Conteur graphomane et délirant de romans d'aventure pour la jeunesse, Louis Boussenard fit les délices de la jeunesse populaire des années 1880 à 1910, où sa frénésie d'écriture, son imagination débordante, mais aussi une rigoureuse érudition, d'ordinaire plutôt fantasque et lacunaire dans ce type de littérature, lui valurent un succès constant et international - il fut longtemps abondamment traduit en Russie, où beaucoup de ses livres restent disponibles, alors qu'ils sont totalement épuisés en France depuis plus d'un demi-siècle.

En vérité, et à quelques exceptions près, Louis Boussenard n'est plus imprimé depuis 1937 (date de l'édition ci-dessus). Il est vrai qu'à l'instar des romans de Paul d'Ivoi, publiés semblablement en feuilleton par le « Journal des Voyages » et en volumes par Tallandier, c'est un type de littérature qui parait aujourd'hui bien désuet, et qui pose également des problèmes éthiques, puisque nombre de ces récits se passent dans des pays exotiques, décrits selon la vision coloniale et souvent raciste de leur temps.

Toutefois, résumer de tels romans à ces seules considérations, c'est évidemment très injuste, car Boussenard était un feuilletoniste hors pair, à l'imagination féconde et baroque, même si, là aussi comme Paul d'Ivoi, le conteur a tendance à souvent bégayer, voire même à tirer un malin plaisir à raconter les mêmes histoires en cherchant de nouvelles variations...

Comme c'est souvent le cas dans les rééditions de Tallandier, il y a en fait ici deux romans qui se retrouvent fondus en un seul, sans que ce soit jamais précisé. On retrouve donc dans ce volume : « Les Exploits d'une Ambulancière » (1897), et sa suite, « L'Île en Feu » (1898).

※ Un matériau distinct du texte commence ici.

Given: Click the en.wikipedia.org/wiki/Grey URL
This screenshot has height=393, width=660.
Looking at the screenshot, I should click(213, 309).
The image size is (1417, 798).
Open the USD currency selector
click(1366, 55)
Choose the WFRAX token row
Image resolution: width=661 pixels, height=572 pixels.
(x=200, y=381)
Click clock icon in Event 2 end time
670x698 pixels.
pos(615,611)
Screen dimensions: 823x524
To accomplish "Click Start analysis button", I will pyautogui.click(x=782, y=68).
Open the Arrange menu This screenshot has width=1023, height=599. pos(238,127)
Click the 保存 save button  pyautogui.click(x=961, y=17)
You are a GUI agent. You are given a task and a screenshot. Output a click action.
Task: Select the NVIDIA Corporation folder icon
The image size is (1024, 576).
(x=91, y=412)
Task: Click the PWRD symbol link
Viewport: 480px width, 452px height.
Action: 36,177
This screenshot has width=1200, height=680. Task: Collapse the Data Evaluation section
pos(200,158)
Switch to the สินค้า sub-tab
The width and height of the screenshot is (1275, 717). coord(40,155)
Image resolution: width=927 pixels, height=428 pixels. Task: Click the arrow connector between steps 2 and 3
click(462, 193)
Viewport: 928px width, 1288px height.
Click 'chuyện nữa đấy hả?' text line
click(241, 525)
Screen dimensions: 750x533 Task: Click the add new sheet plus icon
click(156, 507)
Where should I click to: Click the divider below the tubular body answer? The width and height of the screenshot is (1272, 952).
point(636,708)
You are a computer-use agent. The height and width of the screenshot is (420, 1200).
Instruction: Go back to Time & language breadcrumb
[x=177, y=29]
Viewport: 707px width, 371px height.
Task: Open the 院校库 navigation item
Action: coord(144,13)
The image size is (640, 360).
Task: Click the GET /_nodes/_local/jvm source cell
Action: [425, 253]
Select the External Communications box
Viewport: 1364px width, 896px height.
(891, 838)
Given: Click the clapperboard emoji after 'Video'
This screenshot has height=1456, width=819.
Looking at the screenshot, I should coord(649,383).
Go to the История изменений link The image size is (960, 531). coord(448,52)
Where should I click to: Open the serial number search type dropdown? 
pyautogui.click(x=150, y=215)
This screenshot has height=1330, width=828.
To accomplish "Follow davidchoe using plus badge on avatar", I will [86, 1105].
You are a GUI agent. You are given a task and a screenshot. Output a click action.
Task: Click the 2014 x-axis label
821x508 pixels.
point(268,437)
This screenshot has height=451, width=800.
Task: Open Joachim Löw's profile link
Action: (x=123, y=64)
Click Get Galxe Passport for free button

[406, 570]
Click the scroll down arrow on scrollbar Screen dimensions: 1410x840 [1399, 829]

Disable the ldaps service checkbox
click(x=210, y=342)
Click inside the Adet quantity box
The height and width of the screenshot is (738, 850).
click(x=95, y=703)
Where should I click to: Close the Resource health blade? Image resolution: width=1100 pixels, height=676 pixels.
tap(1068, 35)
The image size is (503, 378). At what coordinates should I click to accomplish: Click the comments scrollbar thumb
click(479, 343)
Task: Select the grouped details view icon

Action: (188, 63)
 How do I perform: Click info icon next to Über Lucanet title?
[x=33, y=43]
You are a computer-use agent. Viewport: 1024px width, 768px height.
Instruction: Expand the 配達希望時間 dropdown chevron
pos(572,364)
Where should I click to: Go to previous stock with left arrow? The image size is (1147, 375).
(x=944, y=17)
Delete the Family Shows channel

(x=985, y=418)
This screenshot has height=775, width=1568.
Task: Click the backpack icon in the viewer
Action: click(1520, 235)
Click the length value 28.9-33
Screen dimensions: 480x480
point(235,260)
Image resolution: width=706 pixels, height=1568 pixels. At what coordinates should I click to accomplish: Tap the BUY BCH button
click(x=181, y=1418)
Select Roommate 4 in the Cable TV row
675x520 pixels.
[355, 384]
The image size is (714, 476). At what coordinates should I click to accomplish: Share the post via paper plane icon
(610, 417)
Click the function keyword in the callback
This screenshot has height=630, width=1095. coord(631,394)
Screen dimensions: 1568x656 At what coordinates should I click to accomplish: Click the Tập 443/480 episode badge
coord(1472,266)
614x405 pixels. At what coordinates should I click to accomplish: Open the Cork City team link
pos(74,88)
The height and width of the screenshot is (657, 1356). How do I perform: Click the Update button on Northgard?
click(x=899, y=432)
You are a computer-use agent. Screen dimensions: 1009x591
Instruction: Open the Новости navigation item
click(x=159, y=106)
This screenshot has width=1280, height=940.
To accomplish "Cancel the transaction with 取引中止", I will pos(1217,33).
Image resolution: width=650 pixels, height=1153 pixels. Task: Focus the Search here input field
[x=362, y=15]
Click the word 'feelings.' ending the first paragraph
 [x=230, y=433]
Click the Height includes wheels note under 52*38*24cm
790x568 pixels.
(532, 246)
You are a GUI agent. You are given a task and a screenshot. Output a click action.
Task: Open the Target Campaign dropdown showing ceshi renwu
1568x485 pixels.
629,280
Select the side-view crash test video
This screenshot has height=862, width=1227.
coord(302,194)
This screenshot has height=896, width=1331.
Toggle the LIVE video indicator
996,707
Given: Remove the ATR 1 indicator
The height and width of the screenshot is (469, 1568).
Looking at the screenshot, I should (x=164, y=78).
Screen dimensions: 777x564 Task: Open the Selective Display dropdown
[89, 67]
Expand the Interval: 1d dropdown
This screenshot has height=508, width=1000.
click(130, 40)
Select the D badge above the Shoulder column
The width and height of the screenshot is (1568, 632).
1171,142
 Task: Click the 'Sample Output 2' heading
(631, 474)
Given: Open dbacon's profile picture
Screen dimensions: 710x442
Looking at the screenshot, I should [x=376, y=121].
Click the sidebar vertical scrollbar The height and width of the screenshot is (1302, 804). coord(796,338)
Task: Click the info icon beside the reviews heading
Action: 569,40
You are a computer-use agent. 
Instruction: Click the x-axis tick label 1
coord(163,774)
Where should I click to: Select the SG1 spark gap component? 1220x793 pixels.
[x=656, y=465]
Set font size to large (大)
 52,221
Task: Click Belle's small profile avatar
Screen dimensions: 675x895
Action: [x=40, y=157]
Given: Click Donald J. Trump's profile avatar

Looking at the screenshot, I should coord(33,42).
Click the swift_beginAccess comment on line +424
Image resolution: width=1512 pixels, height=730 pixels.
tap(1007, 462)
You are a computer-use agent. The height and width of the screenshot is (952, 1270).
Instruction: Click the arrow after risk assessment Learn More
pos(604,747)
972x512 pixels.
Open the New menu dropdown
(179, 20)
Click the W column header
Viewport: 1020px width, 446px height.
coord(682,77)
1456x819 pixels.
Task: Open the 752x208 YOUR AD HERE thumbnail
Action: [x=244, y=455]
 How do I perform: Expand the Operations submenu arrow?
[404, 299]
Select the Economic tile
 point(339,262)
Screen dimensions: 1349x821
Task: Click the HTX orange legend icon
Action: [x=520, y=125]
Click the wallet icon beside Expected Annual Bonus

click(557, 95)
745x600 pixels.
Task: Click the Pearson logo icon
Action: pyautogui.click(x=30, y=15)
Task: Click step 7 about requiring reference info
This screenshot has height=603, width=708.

Ces deux romans narrent les aventures de Friquette, à ma connaissance la seule héroïne féminine de Boussenard. Ce dernier connut ses premiers succès, avec une série de romans mettant en scène Friquet, le "gamin de Paris" (1880-1886), un titi parisien vivant d'incroyables aventures à travers le monde. Incapable de s'en séparer tout à fait, Louis Boussenard le fit régulièrement revivre sous différentes incarnations, dont cette version féminine (Friquette) mais aussi sous les traits du propre fils de Friquet, nommé Totor, dans « Le Fils du Gamin de Paris » (1909).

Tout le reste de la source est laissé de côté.